Comment Re:Living in captivity (Score 1) 321

You don't think so? You don't think that there's been more desk-jobs, longer in-school hours, more after-school programs? A greater focus on fitness? On healthy eating?

We've seen organic foods, lower-fat options, vegetarian options, and, I'll point you to a focus on health-care so strong that you now actually have some. "Check-up or check-out."

More grocery stores. Cheaper cars and transportation in general, better air conditioning and climate control in general. Humidifiers, clean-air systems, gas-furnaces instead of wood-burning, cleaner water.

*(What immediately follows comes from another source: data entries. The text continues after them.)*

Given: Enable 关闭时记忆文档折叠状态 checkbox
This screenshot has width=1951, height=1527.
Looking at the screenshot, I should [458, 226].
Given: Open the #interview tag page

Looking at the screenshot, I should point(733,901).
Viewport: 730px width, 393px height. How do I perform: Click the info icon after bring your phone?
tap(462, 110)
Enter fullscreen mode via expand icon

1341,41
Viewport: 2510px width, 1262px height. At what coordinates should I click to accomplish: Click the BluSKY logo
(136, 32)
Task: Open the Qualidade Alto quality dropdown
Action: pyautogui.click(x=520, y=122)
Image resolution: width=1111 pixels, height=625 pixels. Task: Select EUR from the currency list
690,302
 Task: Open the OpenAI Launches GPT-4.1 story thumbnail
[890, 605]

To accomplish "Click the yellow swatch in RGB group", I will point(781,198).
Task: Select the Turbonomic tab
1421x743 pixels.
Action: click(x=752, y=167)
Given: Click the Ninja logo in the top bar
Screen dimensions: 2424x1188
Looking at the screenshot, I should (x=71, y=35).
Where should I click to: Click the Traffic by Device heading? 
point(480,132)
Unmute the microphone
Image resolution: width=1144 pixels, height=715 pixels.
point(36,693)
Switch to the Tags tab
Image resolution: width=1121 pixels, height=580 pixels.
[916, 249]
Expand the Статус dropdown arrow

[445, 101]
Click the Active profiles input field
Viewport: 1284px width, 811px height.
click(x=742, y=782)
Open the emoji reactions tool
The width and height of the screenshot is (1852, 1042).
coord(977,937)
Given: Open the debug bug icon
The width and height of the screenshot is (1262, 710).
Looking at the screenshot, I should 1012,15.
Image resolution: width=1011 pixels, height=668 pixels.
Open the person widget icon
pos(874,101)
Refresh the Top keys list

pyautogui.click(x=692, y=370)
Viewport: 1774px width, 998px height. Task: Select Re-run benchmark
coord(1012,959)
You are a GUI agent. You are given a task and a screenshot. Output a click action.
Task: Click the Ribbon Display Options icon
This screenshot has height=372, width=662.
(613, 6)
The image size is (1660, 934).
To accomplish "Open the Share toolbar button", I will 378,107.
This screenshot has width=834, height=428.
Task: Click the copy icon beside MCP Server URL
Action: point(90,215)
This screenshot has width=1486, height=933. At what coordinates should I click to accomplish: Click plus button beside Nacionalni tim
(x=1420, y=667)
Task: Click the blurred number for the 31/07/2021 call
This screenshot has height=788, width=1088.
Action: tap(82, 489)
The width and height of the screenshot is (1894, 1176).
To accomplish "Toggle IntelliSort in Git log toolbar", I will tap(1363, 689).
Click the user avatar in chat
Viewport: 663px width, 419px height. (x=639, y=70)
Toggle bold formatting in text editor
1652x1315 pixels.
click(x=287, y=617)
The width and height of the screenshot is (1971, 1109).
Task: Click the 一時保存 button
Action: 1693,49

I think you'll find that civilization has engaged you all over. You don't suffer through heat waves anymore. You don't get rained on. You don't get left out in the cold. You don't walk for hours to get home. If you're out in the fields for the day, you're probably riding a tractor.

Comment Re:Living in captivity (Score 1) 321

Do you want me to repeat myself? Animals, living in captivity, tend to live 50% to 200% longer than their life expectancy in the wild.

I'm not sure what you found confusing. Do you know of many animals that tend to live shorter lives in captivity? We're obviously not talking about food-based livestock here.